## PAGE:
========================================

My father took me to see George Pal's The Time Machine in a theater in 1960, when I was about 7. By the age of ten I had read all of the best-known novels by H.G. Wells. What blew my mind was not so much the concept of time travel, which to me remains strictly a handy sci-fi conceit, but the stupefying relativity of time-spans within known history and presumed future history: from "normal," as we humans experience things, to mountains forming and eroding in seeming minutes. Even more striking was its stark depiction of a possible end result of class division, one that I see gradually coming more true decade-by-decade. At age 7 I vowed never to be one of the Eloi, the degenerate childlike future-humans farmed like cattle by the ugly and cannibalistic but vastly more organized Morlocks. I like to think of myself as a Morlock ahead of his time.

But then there are movies that blow one's mind *AS A FILMMAKER,* which is the career path I initially chose for my reanimating of monsters. As much as I hate to admit it, Frank Zappa's rather terrible movie 200 Motels (1971) had an enormous influence on me both stylistically and technically; it was the first feature film shot on video, and relentlessly over-used the atrocious, garish "psychedelic" video effects of the 1970s. I sat awash in it at "Midnight Movie" showings at least fifteen times when I was in college (briefly). When I watched it again a few years ago, I soberly pondered how very seriously drugs can affect a young person's judgment. Still, flawed as it is, it was extremely influential on possibly more levels than I am aware of.

MOVIE MASH-UPS

In college I stumbled upon a little-known indie called The Projectionist (1971), made by Harry Hurwitz and starring the same Chuck McCann later seen in crappy kids' shows like Far Out Space Nuts. The fantasy scenes in this otherwise clumsy movie were my first exposure to the clever manipulation of "found footage," that is, juxtaposing and narrating recombined shots from unrelated old public-domain low-budget movie serials in such a way as to shape the borrowed old-timey footage into a completely different movie. (Not unlike Dr. Frankenstein assembling a "perfect new man" from selected pieces of the dead!) Craig Baldwin made a career out of doing this for a while, and the only feature-length SubGenius movie, ARISE! (1989 and ongoing), directed by me and Rev. Cordt Holland, is at least 50% collaged "found footage." Even earlier, Jay Ward of Bullwinkle fame also had a short-lived TV series called Fractured Flickers in which editors rebuilt new movies (and added new voices) to silent movie classics. Those were cute and as clever as other Jay Ward productions of the time. But a few sequences from The Projectionist remain some of the most inspiring examples I've seen.

Fellini's 8 1/2 (1963) and a pseudo-documentary he directed called "Fellini's Roma" (1972) freed my ass in such a way that my brain followed. I still watch "8 1/2" annually because (I like to think) it is uncannily close to my own experiences as an artist, a husband and a weirdo. Reassuring. However, Fellini's Roma was the first "fake documentary" I ever saw, a reality show way ahead of its time, and almost all of the few movies I myself have made and seen distributed widely fit that description. My underground film from 1973, Let's Visit the World of the Future, owes much to Roma, The Projectionist, and also Orson Welles' adaptation of Kafka's The Trial. Incidentally, Robert Anton Wilson told me that The Trial was his single favorite movie. I could justifiably include R. Crumb and The Firesign Theatre in this paragraph, but that's for a different article.

========================================

## SUPPLIED INFORMATION:
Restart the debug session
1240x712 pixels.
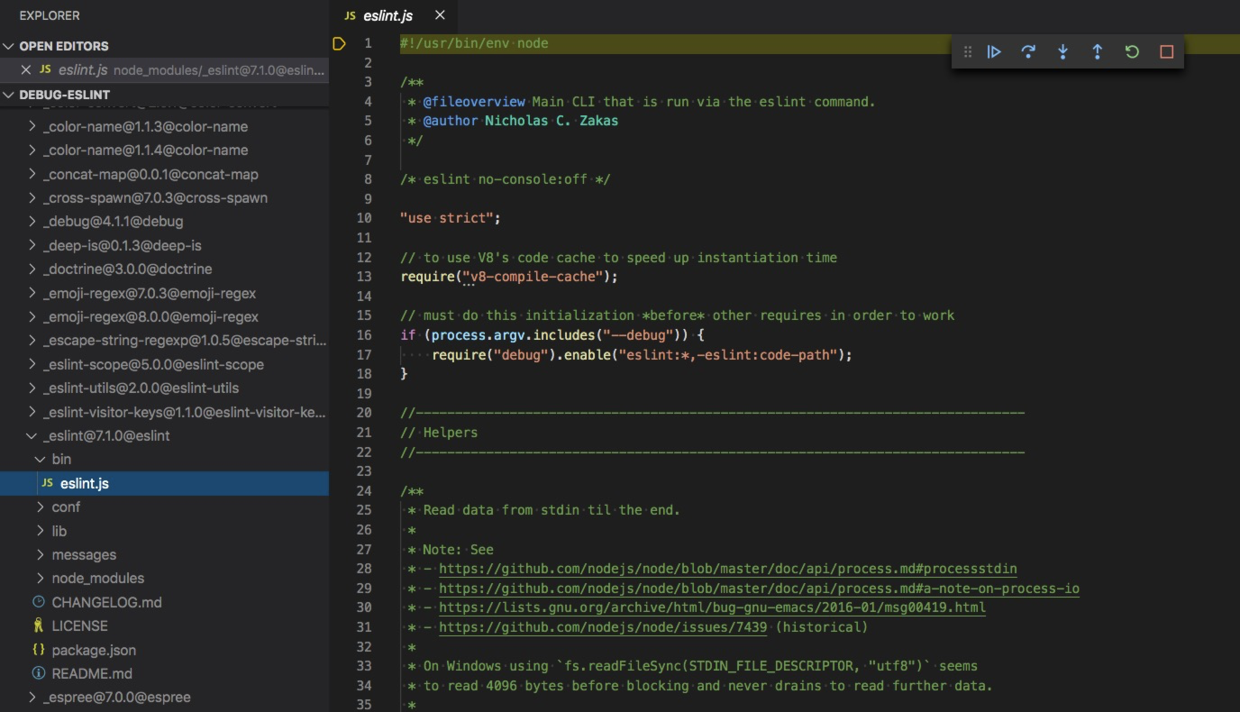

========================================

## WHAT THE TASK ASKS:
Write out, word for word, the stretch of the movie-memories passage from "My father took" through "of his time.".

## TASK OUTPUT:
My father took me to see George Pal's The Time Machine in a theater in 1960, when I was about 7. By the age of ten I had read all of the best-known novels by H.G. Wells. What blew my mind was not so much the concept of time travel, which to me remains strictly a handy sci-fi conceit, but the stupefying relativity of time-spans within known history and presumed future history: from "normal," as we humans experience things, to mountains forming and eroding in seeming minutes. Even more striking was its stark depiction of a possible end result of class division, one that I see gradually coming more true decade-by-decade. At age 7 I vowed never to be one of the Eloi, the degenerate childlike future-humans farmed like cattle by the ugly and cannibalistic but vastly more organized Morlocks. I like to think of myself as a Morlock ahead of his time.